▸ **Extract provided**:
Start of Block
From time immemorial, grass weaving has been a tradition in Iringa, a city located in the Tanzanian Southern Highlands. Women from the Hehe and Bena tribes have learnt to use ancient techniques passed down from generation to generation to create baskets and bags using Milulu grass, a reed-like swamp grass widely available in the region.
Vikapu Bomba, meaning fantastic baskets in Swahili, is the name of the enterprise founded by Catherine Shembilu to empower female artisans in rural Tanzania and reach premium markets in Tanzania and abroad.
“Poverty in Iringa is very high among rural women artisans. Despite being very skilled, they are unable to sell their handmade products locally at fair prices. That is why I decided to create Vikapu Bomba with a group of 6 artisans. Our primary objective was to export our products to premium markets, some of them outside of Tanzania. Today Vikapu Bomba works with more than 150 rural woman artisans and together we are selling our traditional art in multiple countries around the world”
Milulu Grass: It is a natural reed abundantly available in swamp areas and river banks in the Highlands of Southern Tanzania. Milulu grass presents a greenish hue when first weaved. It then changes to a beautiful natural colour, as it ages over time.
Kitenge is a traditional, 100% cotton fabric commonly used and produced in East Africa. It is often worn by women and wrapped around the body or over the head. Kitenges are colourful and usually display Swahili writings. Vikapu Bomba uses pieces of kitenge to make the handles of their tote bags.
Vikapu Bomba also produces tote bags with leather handles. Catherine sources it ethically from the Maasai tribes in Arusha, Tanzania. For more than 400 years, the Maasai have built a pastoral way of life around their cattle and an economy of exchange. Maasai women milk the cows. Warriors protect the cattle. Once the Maasai consume their cattle’s meat, they then retrieve and naturally treat the skin with lime, papaya and a solution extracted from Acacia trees. The Maasai do not use toxic nor industrial solutions in the tanning process.
How are they made?
The artisans collect Milulu grass by the river banks. After harvesting, the grass dries in the sun for approximately one day before the women bundle and prepare the leaves for weaving.
Traditionally, the weave is very tight. That is why it takes an artisan about one week to finish weaving the smaller Iringa baskets and about three weeks for the largest ones. The weaving is so tight that in the past, the tribes would drink water in custom made Iringa baskets!
Catherine collects the final products in the village. It is a very exciting day for the artisans. On this day women meet each other, share success stories, challenges and discuss solutions.
Packing and Shipping:
The women then tag each basket or bag they made with their name, photo and a brief introduction. The tag also mentions the number of days it took them to finalise the piece. After that, the product is ready for shipment.
End of Block
▸ **Task goal**: Copy the passage on Iringa basket weaving word for word, between "Catherine collects the" and "and discuss solutions.", inclusive.

▸ **Information shown**:
Start of Block
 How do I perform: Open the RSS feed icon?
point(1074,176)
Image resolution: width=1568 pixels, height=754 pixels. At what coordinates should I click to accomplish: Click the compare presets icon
End of Block
▸ **Task output**:
Catherine collects the final products in the village. It is a very exciting day for the artisans. On this day women meet each other, share success stories, challenges and discuss solutions.